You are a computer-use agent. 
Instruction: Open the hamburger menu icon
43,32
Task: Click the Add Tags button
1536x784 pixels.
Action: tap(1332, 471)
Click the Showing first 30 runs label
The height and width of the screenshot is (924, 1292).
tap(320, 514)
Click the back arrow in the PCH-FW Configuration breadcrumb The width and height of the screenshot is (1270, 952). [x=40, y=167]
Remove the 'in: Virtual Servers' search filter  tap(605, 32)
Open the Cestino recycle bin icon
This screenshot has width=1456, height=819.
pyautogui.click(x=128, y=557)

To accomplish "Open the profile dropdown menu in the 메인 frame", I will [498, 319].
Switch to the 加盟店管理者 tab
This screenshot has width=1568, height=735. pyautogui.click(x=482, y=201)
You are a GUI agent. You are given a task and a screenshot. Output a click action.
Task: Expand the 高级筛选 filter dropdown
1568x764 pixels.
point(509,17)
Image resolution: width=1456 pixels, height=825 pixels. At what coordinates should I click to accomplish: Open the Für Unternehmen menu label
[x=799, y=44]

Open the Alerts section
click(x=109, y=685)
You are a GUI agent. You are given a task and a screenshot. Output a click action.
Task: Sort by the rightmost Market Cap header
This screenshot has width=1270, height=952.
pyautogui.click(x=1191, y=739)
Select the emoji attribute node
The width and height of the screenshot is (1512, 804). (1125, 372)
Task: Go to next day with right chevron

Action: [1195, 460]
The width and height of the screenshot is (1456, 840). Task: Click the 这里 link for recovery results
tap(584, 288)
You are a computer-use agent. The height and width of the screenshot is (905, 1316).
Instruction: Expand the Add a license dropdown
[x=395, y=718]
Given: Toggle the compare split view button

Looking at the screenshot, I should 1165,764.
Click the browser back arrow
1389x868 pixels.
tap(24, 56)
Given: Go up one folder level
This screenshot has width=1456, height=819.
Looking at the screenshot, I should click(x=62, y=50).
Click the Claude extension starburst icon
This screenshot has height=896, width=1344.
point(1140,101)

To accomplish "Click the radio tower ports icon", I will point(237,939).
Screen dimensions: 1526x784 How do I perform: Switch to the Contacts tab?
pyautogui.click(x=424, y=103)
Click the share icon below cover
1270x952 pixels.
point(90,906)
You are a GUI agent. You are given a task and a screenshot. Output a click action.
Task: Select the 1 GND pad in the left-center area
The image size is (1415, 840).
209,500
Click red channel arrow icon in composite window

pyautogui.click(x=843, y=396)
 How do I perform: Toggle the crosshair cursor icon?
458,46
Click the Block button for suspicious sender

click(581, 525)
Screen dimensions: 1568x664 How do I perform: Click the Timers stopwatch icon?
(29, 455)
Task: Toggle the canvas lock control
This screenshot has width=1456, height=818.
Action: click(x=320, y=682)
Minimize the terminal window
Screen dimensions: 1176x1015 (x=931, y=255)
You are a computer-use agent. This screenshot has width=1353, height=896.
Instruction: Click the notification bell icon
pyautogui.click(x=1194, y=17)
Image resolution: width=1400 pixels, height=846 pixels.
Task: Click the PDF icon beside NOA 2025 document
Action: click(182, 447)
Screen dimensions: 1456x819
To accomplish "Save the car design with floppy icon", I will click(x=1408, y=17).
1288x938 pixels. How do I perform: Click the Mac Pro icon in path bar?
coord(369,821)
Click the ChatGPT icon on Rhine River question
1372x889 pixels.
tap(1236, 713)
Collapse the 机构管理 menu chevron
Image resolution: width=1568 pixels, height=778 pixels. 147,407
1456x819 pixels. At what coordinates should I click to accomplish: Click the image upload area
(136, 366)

===

Only lines holding the word "computer" are wanted; copy each one from the listing.

■ Solution to this exercise
You are a computer-use agent. 
You are a computer-use agent. The height and width of the screenshot is (905, 1316).
You are a computer-use agent. This screenshot has width=1353, height=896.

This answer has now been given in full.